La gran conclusión de Romero es la oposición, en el interior de la época feudal, entre una primera parte cristiano-feudal (siglos v al xii) y una segunda parte feudoburguesa (siglos xiii al xviii), la primera dominada por la Iglesia y la segunda marcada por el desarrollo de un grupo social esencialmente urbano.

Los grupos germánicos que se instalaron en el imperio romano encontraron en él una sociedad ya teocrática. Su llegada y su asentamiento tuvieron como primera consecuencia hacer desaparecer el carácter definido de la oposición hombre libre/esclavo (creando por el contrario numerosas situaciones no definitorias respecto a esa oposición), y más generalmente, cualquier estado de derecho: Romero recuerda cómo todas las tentativas de redactar códigos, y con más razón, legislaciones, a las que se libraron diversos soberanos entre el siglo v y el siglo ix, acabaron lamentablemente en fracaso. El poder no era más que un poder de hecho: el antagonismo permanente entre la aristocracia y los reyes creaba una inestabilidad estructural; la situación de normalidad la constituían la patrimonialidad del poder, venganzas privadas, guerras. Tan sólo la Iglesia gozaba, al precio de permanentes compromisos, de una relativa estabilidad o continuidad, resistía como podía a la desintegración, incluso extendía su red parroquial.

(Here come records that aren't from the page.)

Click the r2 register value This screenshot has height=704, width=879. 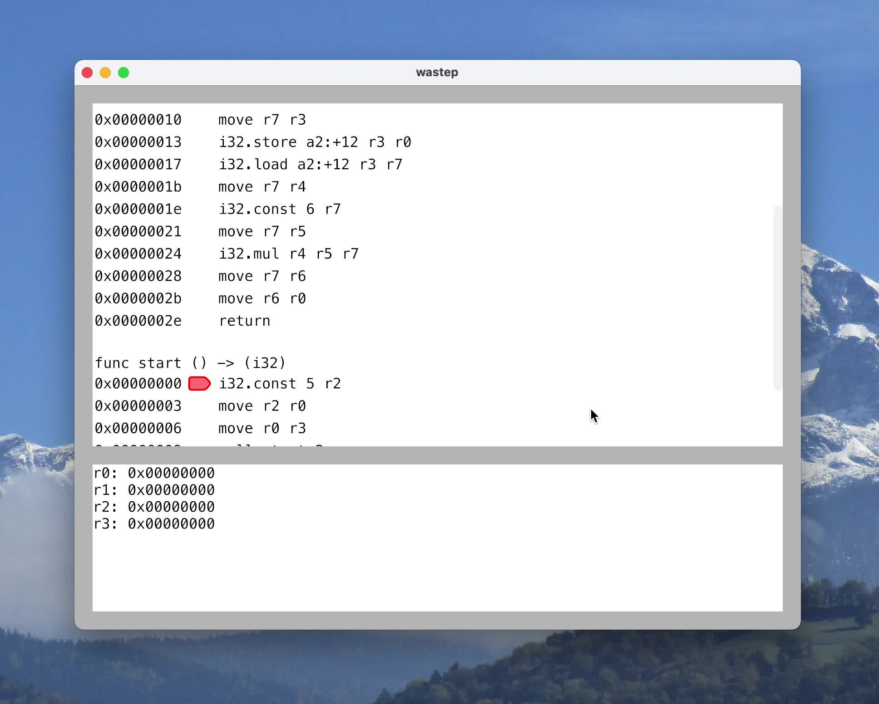[171, 507]
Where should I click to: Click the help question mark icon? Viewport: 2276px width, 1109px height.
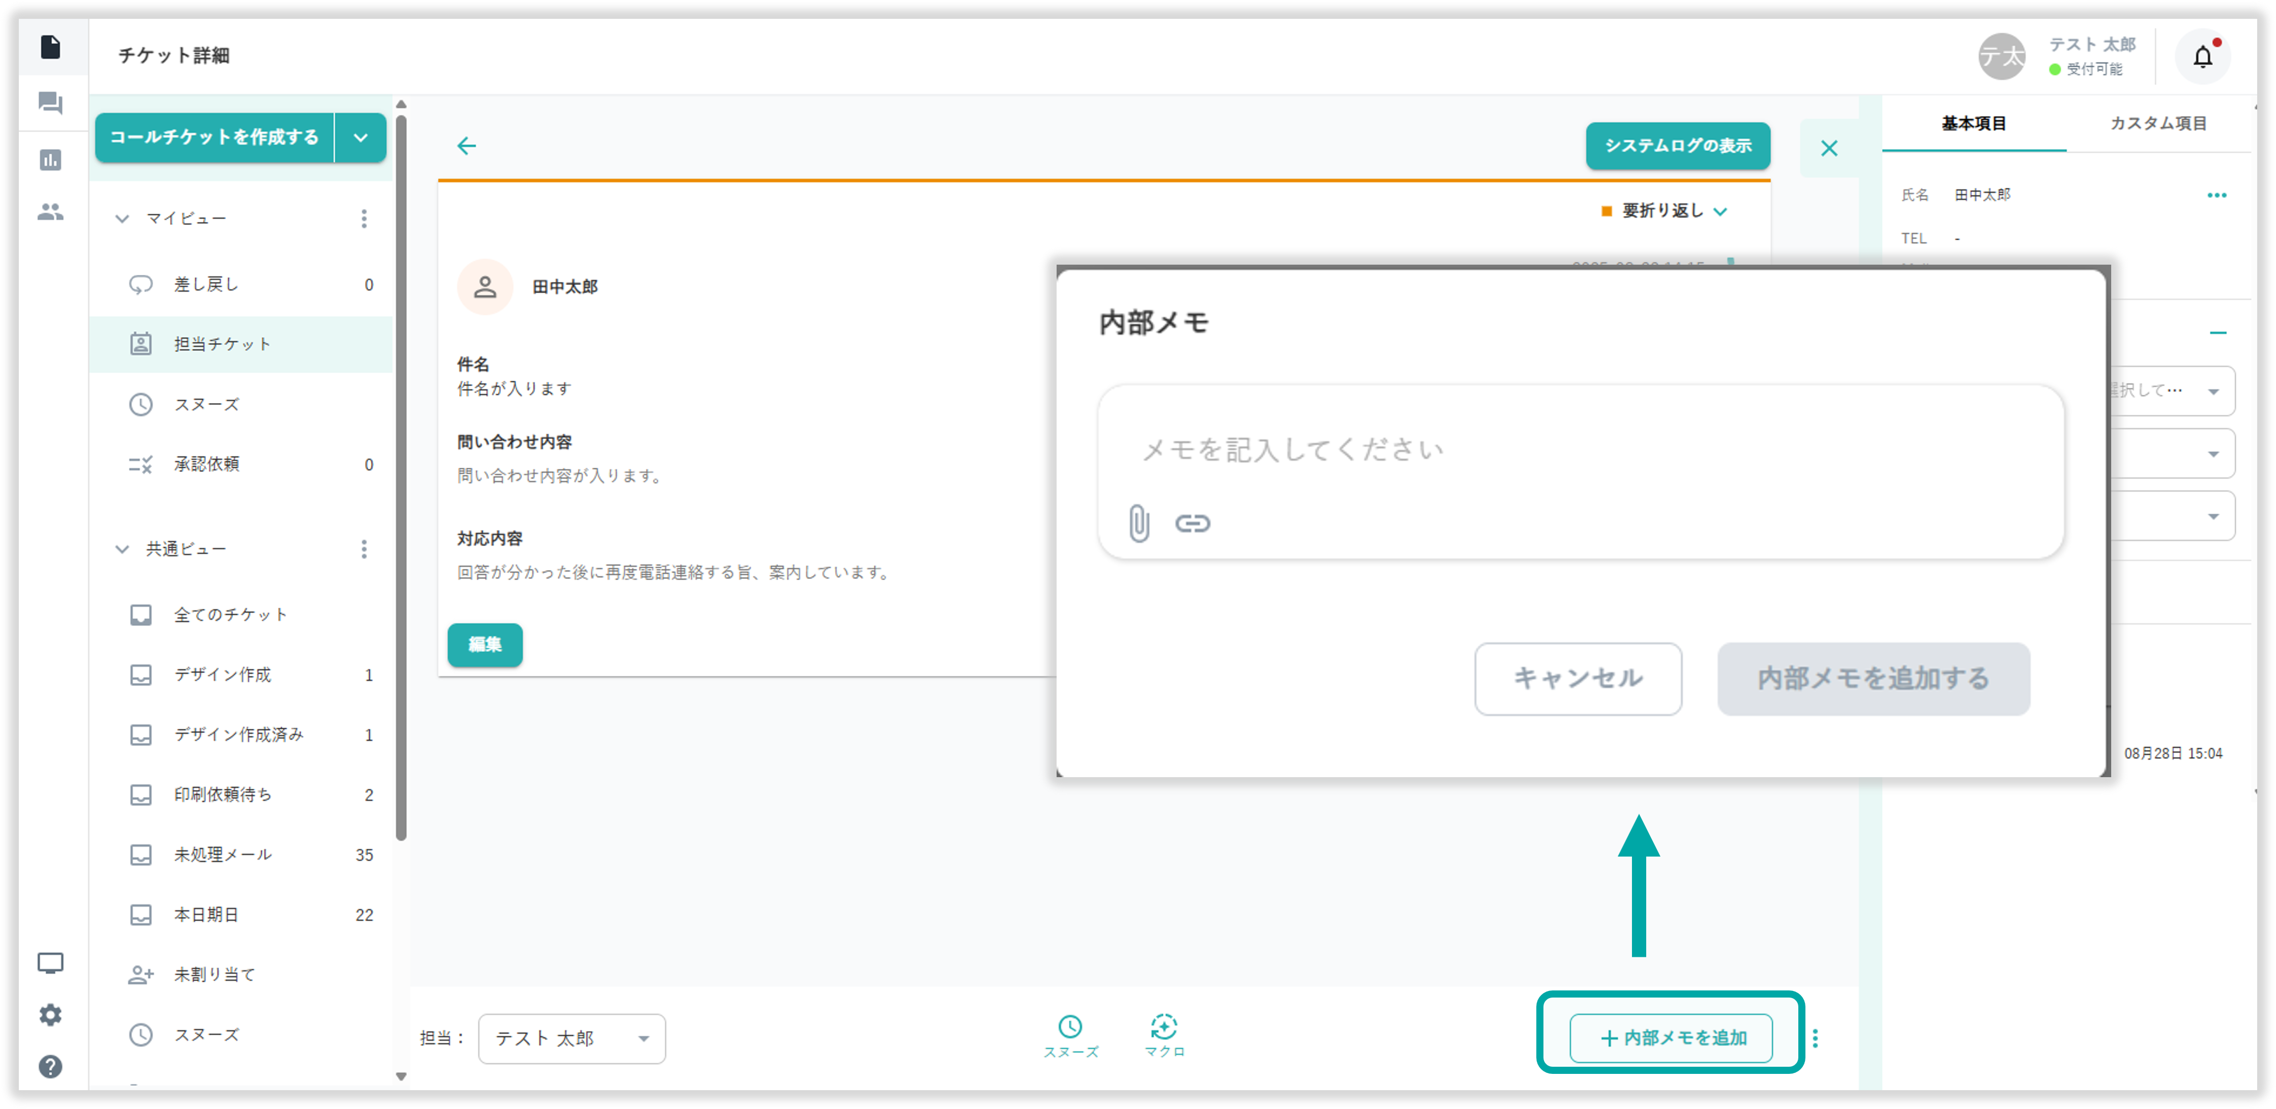[x=50, y=1067]
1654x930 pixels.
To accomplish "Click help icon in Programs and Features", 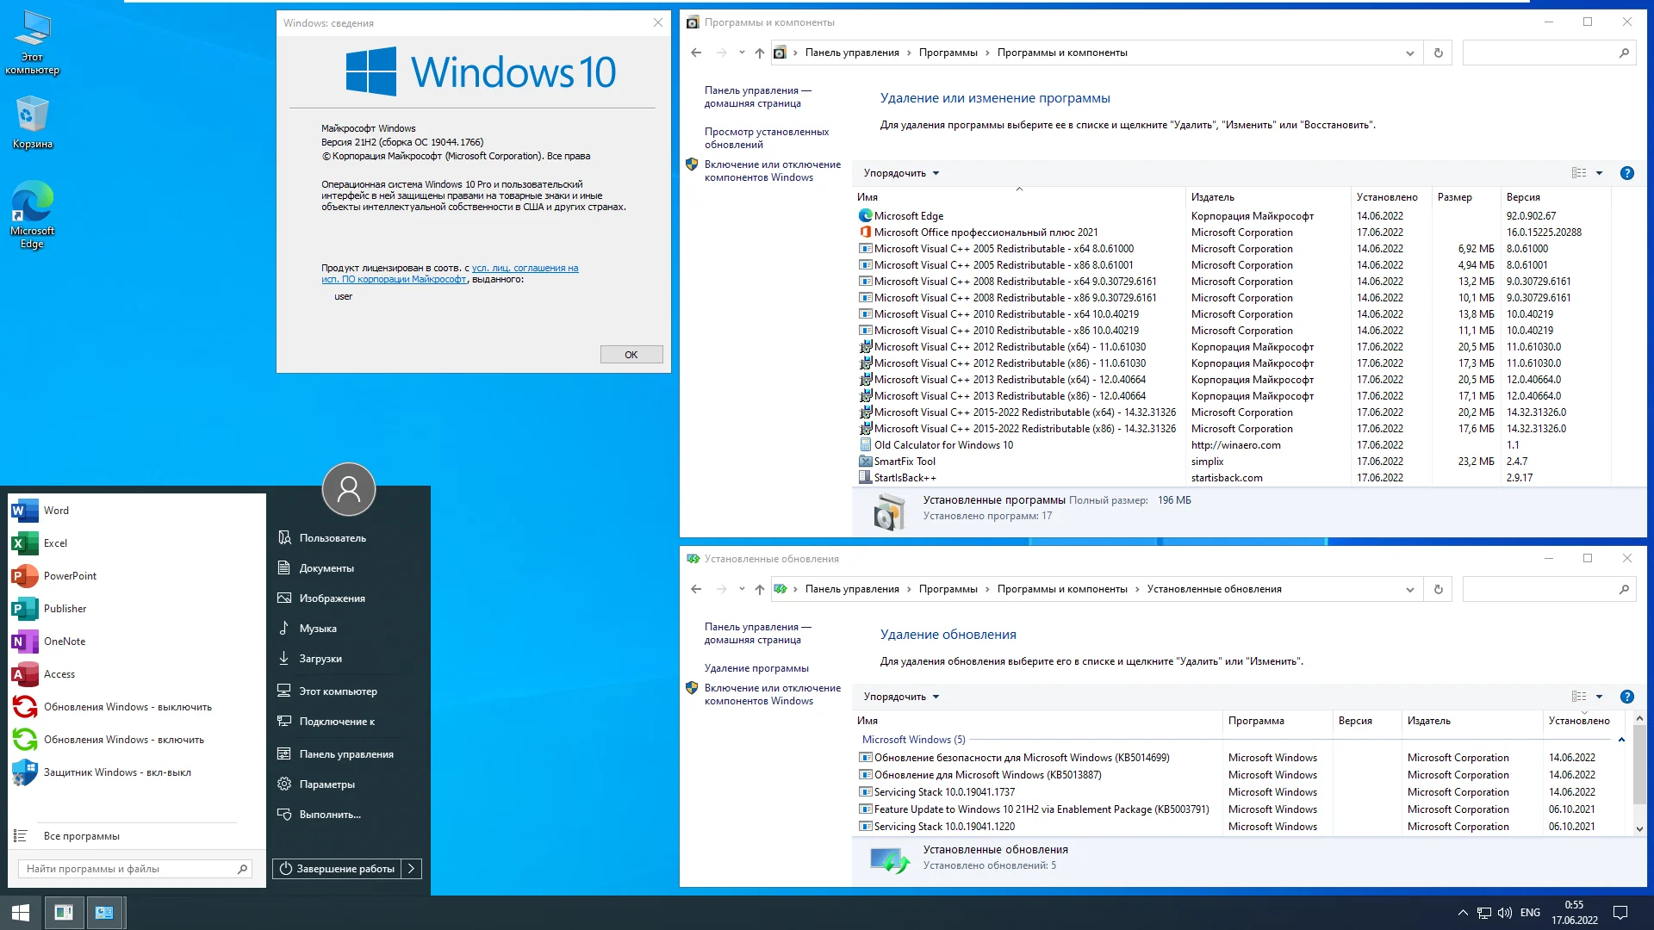I will (1626, 173).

Si la aristocracia terrateniente aspiraba de algún modo a un cierto orden, era a condición de que la monarquía respetase su papel eminente y su organización jerárquica, y se convirtiese en cierto modo en su cabeza, con un poder reducido y controlado, cosa que precisamente convenía también a la Iglesia. Así, la aristocracia y la Iglesia confluyeron en la configuración de la monarquía y del poder feudales, que correspondían al marco de objetivos trascendentes propuesto por la Iglesia y a los que ésta prestó el sólido respaldo de su estructura institucional. Para apoyar esa noción de orden terrenal, la Iglesia contaba con la enorme fuerza que le proporcionaba su doctrina y, por encima de todo, con la que le confería su monopolio de la literatura escrita (p. 96).

Esa noción de confluencia de aristocracia e Iglesia parece ser en efecto, esencial.

La estabilización del sistema cristiano-feudal fue de ese modo su finalidad: la aristocracia se convirtió en una especie de casta, al tiempo que se establecían reglas de sucesión y la posibilidad de vender y comprar feudos. Esa estabilización se efectuó bajo la égida de la Iglesia, que alcanzaba entonces una de las cumbres de su poder y que cristalizaba su pensamiento en el momento en que aparecía el espíritu de libre discusión. La dominación de la Iglesia permitió a ésta crear las condiciones subjetivas de transición a un nuevo estadio del sistema (esquema tripartito de la sociedad, cristianización de la ética caballeresca), contribuyendo de ese modo a modificar las condiciones «políticas» (cruzadas, sostenimiento de reyes débiles y limitación del poder del emperador).

La aparición de nuevos grupos (urbanos, sobre todo), a pesar de algunas tensiones, en ningún caso se produjo contra el sistema existente: la interdependencia de los antiguos y los nuevos grupos se dejó sentir rápidamente; por otra parte, el patriciado urbano ya estaba dividido cuando triunfó. La tentativa de constitución de la aristocracia en casta hizo aparecer la necesidad para esos aristócratas de justificar sus pretensiones de un estatuto privilegiado, precisamente por lo mucho que gastaban. El ordenamiento de esas tensiones provisionales se consiguió con la aparición de las señorías urbanas y con la urdimbre de nuevas relaciones entre el poder real y los distintos elementos de la jerarquía feudal. La principal novedad radicaba, de hecho, en las nuevas posibilidades de reflexión ofrecidas a los comerciantes por su propia práctica: inestabilidad económica y aperturas especiales: de ahí el desarrollo de la noción de cambio, la aparición de un sensación de autonomía de la sociedad y de la naturaleza en relación a Dios.